Back in February, when Google released the first Android 11 Developer Preview, a hidden settings menu was discovered for a new feature called Battery Share. This will be Google's name for reverse wireless charging which allows a phone to be used as a wireless charging pad to charge up compatible phones and other mobile devices. First seen on the Huawei Mate 20 Pro, Samsung tapped it for the Galaxy S10 series calling it Wireless PowerShare.
The Pixel 5 series will have reverse wireless charging
The leak back in February showed that the activity name for the feature found in the Android 11 Developer Preview was "com.google.android" instead of "com.android."The former usually is seen on features that Google offers exclusively on its Pixel handsets while the latter is used on features coming to Android. As a result, this would indicate that Battery Share will be found on the upcoming Pixel 5 handset.
Today, XDA editor-in-chief Mishaal Rahman discovered a Battery Share animation in Android 11 Developer Preview 3, which Google dropped today. The animation, which was shared by XDA's Max Weinbach via a tweet, shows perfectly how reverse wireless charging works. The phone sharing its battery (in this case, a Pixel 5) is flipped face down on a table and a compatible charging case for wireless Bluetooth earbuds (like the new Pixel Buds) or a compatible handset is placed on the back of the phone. The only downside is that the battery power shared reduces how much power remains on the host phone.
Throughout the spring and summer of last year, there were rumors that Apple was going to include reverse wireless charging for the iPhone 11 series. TF International analyst Ming-Chi Kuo said last September that the "charging efficiency may not meet Apple’s requirements." There has been speculation that Apple equipped all three 2019 phones with the required hardware and might activate it at a future time. The tech giant did sharply hike the battery capacities on the new models which might have been done in expectations that they would offer the reverse wireless charging feature.

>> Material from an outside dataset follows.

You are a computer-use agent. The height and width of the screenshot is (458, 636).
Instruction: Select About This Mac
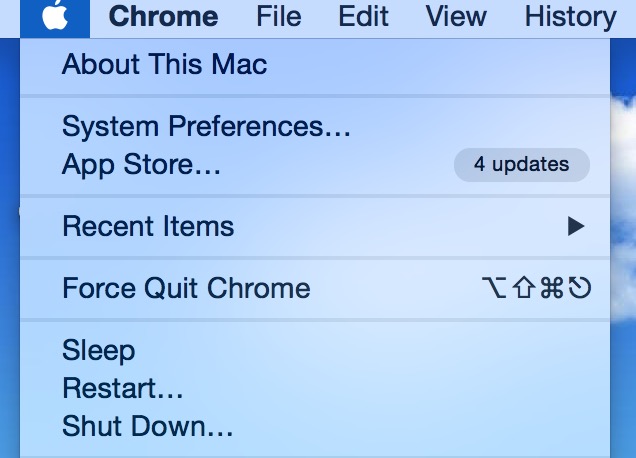point(164,66)
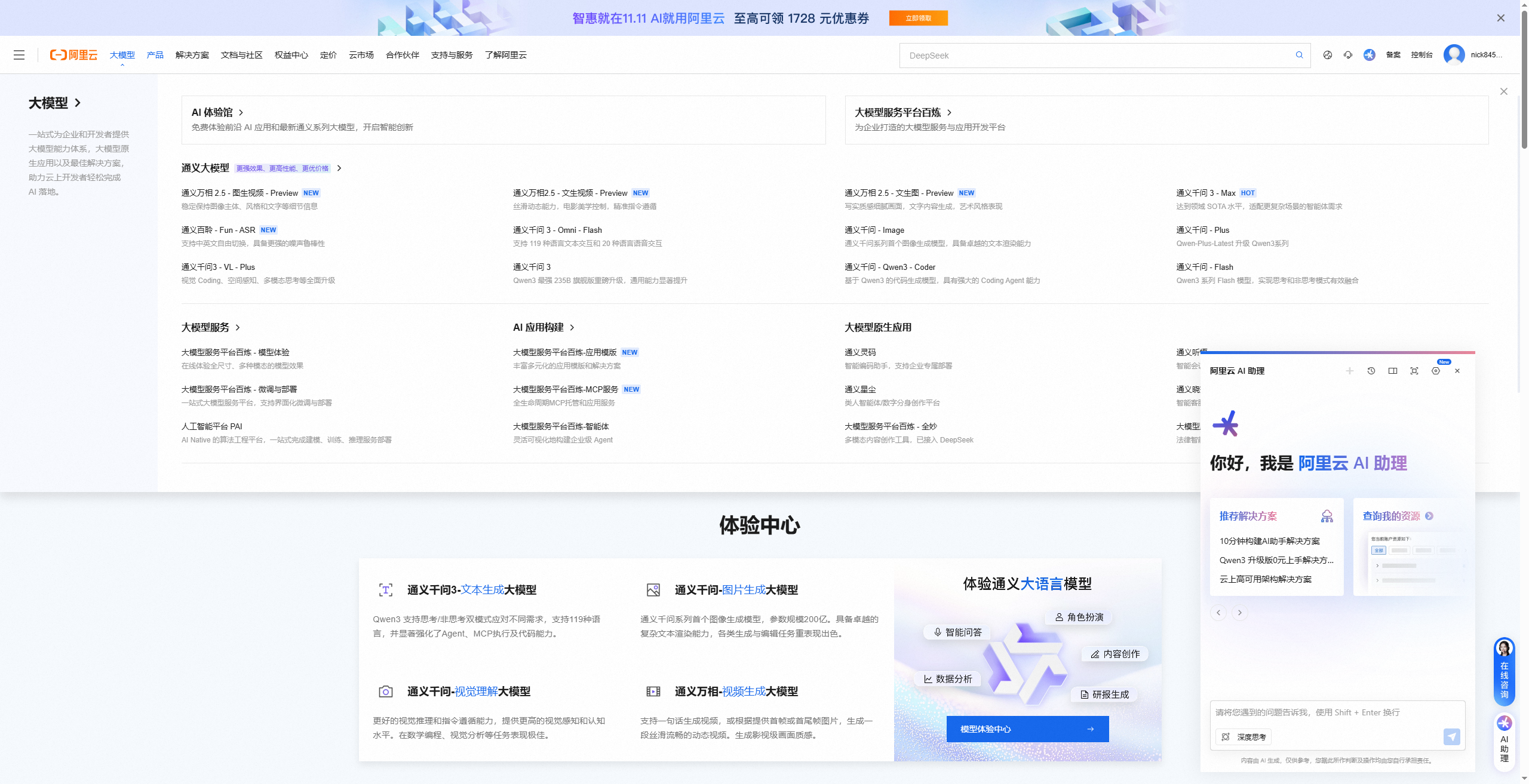
Task: Click 立即领取 coupon banner button
Action: coord(918,18)
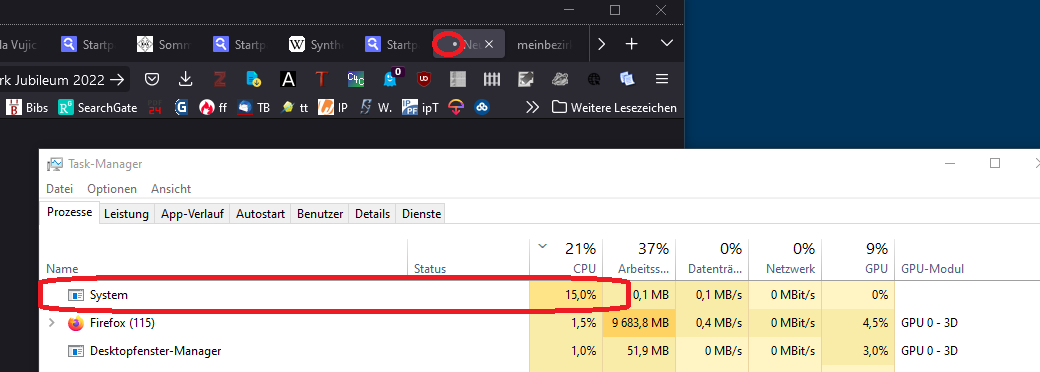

The Pixel 5, if tradition holds in an untraditional world, will arrive in October with Android 11 pre-installed. However, they might not be flagship phones based on a leak found in a pre-release version of the Google Camera app. Code found in the app referred to the Pixel 5 as "photo_pixel_2020_midrange_config." And this is seemingly confirmed by code that links two internal codenames, Redfin and Bramble, to the Pixel 5 and Pixel 5 XL. Redfin and Bramble will both be powered by the Snapdragon 765G chipset. While the latter chip does feature an integrated 5G Snapdragon modem, it also is said to provide performance that is 30% to 50% less than Qualcomm's flagship Snapdragon 865 Mobile Platform.

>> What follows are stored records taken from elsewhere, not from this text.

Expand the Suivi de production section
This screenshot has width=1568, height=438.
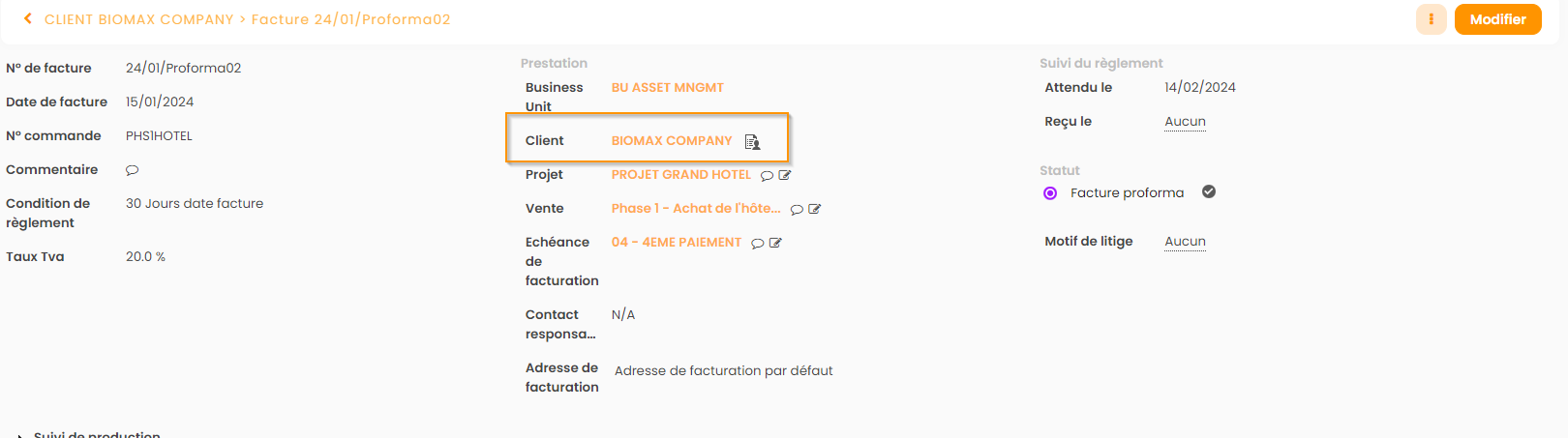click(x=21, y=435)
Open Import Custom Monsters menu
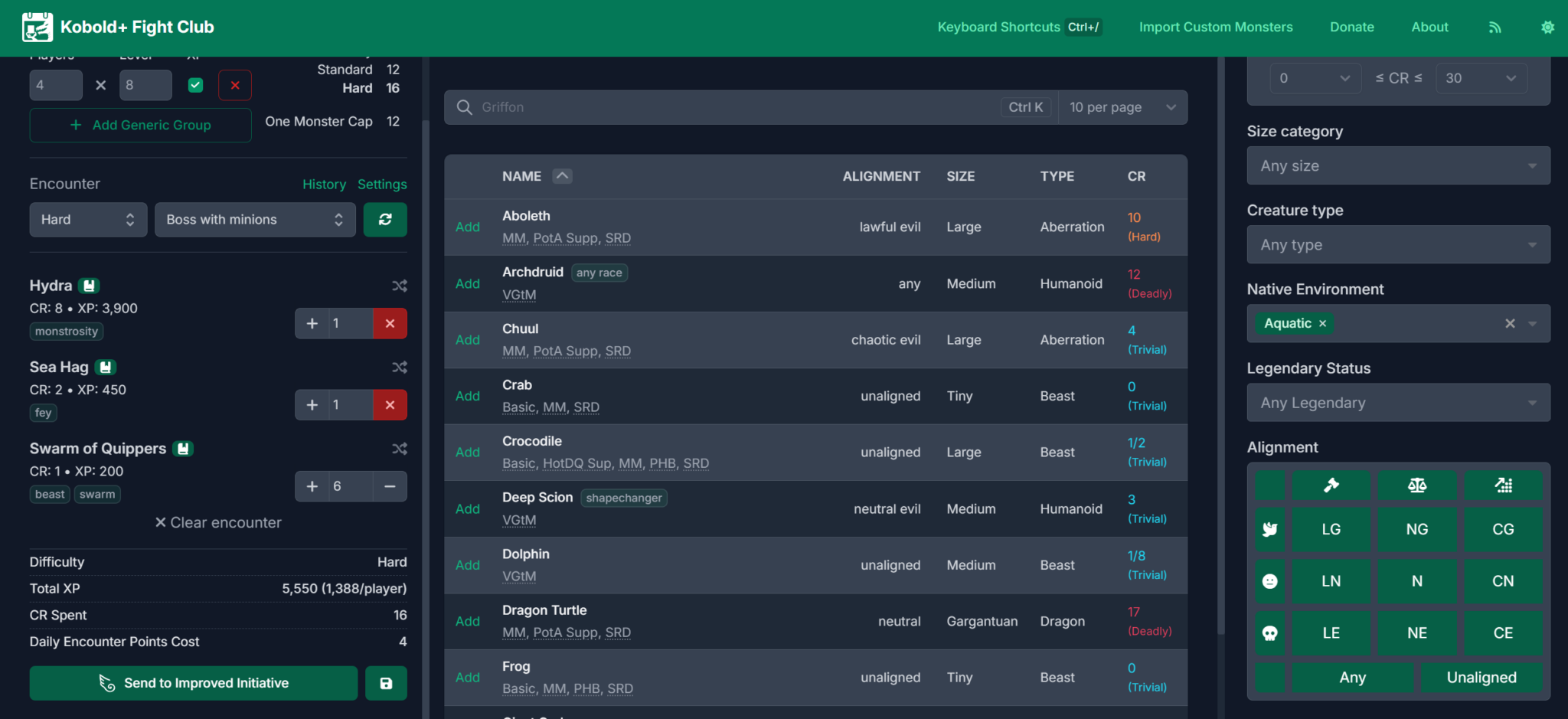 click(1215, 28)
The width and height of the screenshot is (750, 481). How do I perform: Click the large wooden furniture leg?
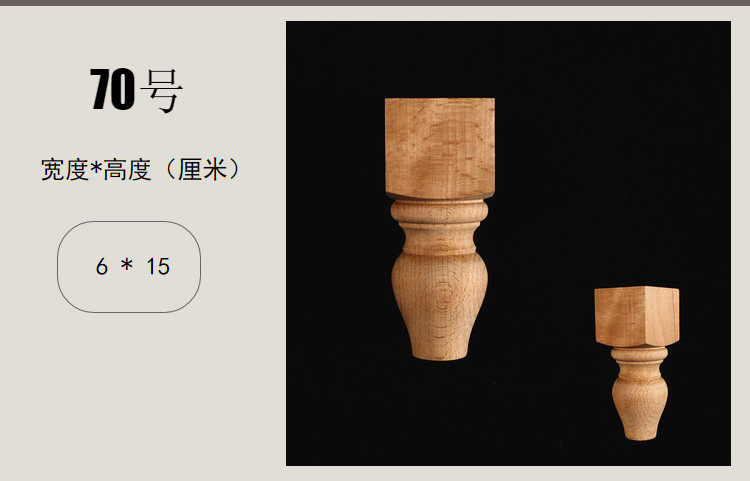pos(440,229)
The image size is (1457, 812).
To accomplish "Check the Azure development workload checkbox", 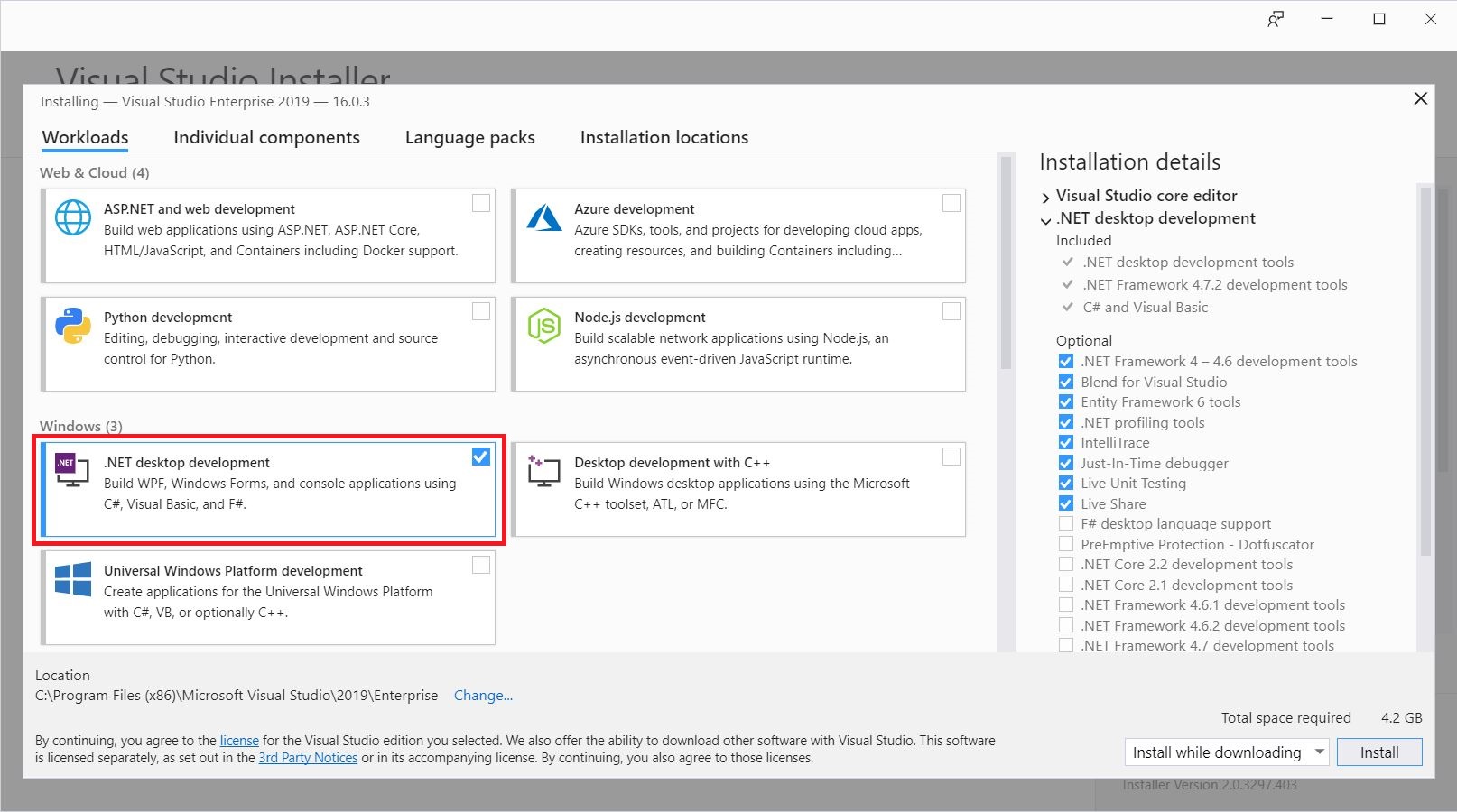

Google was widely panned for equipping the Pixel 4 with a puny 2800mAh battery. While the Pixel 4 XL was better endowed with a 3700mAh battery, as the saying goes it's not the size of the battery's capacity that does the trick. And indeed it's not. Google needs to man up and give the Pixel 5 line enough juice to last all day and still allow the user to share some power with Battery Share. If that is not the main focus of Google engineers working on the device, it should be.

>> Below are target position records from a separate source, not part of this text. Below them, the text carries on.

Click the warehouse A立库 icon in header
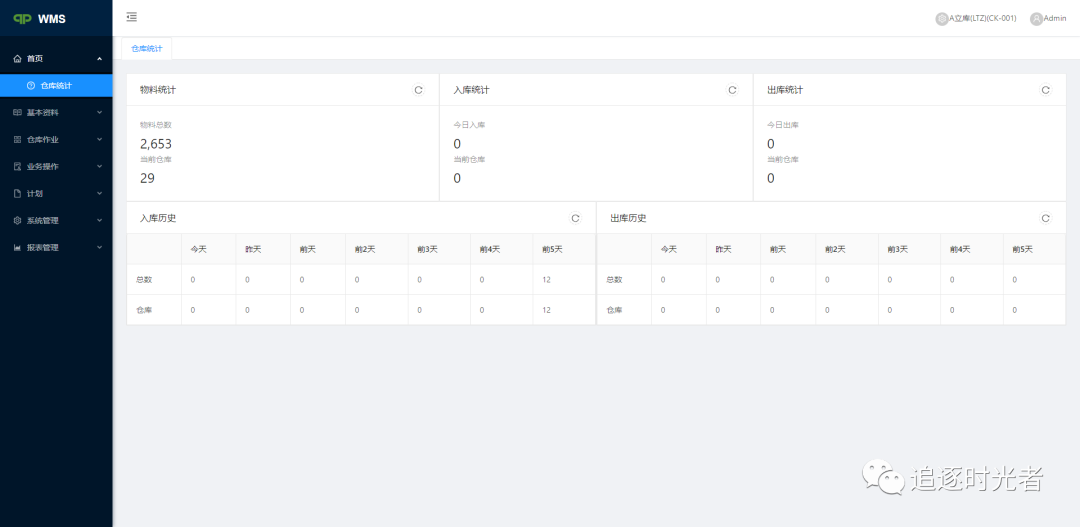This screenshot has width=1080, height=527. point(942,19)
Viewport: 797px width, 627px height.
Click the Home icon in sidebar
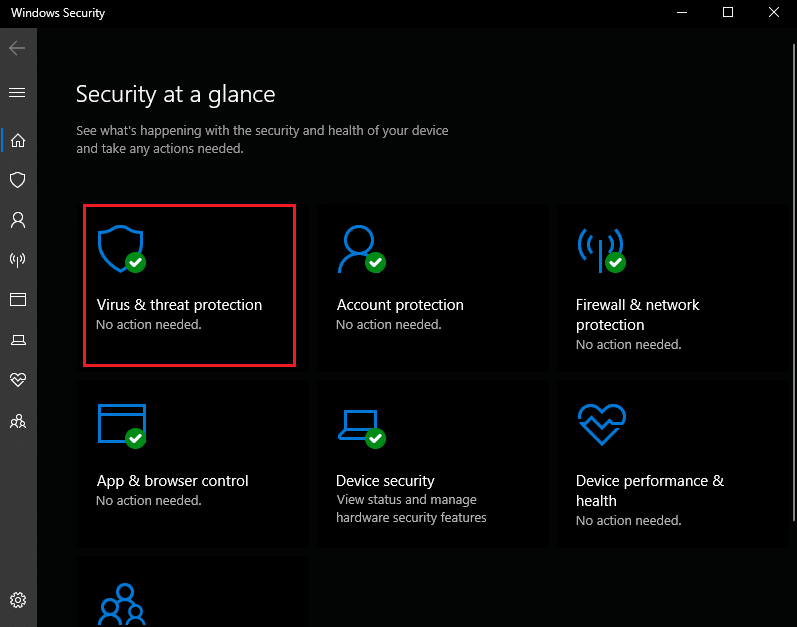18,140
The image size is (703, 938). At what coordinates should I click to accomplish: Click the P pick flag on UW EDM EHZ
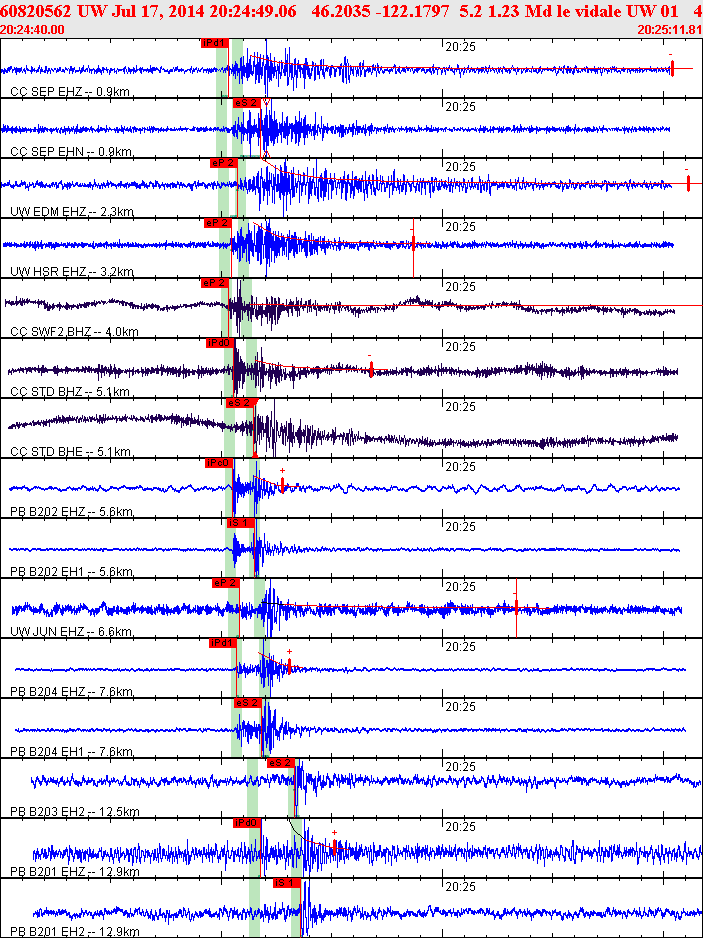coord(222,162)
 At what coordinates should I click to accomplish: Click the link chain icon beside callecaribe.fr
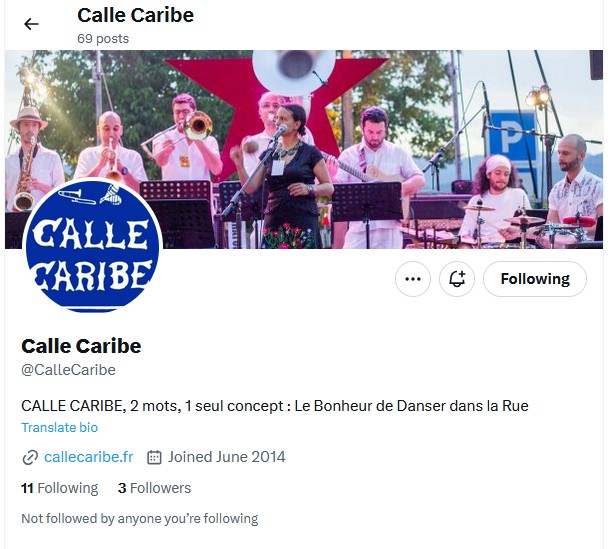click(x=30, y=457)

Of course, there are some other things that Google needs to work on such as adding an ultra-wide camera to the array on the phone's back panel. And if the Project Soli radar based Motion Sense is going to be worth keeping, it needs to be more useful.
There is one potential wild card that could change everything. Back in 2018, there were rumors that Google would unveil a third Pixel, the Pixel Ultra. Of course, that never did happen. But perhaps the company plans on releasing two mid-range models and a super premium Pixel 5 Ultra with an in-screen selfie camera, a huge display with a 120Hz refresh rate, loud stereo speakers, quad-camera setup, and a massive battery. Unfortunately, there is no sign that such a device is on the way.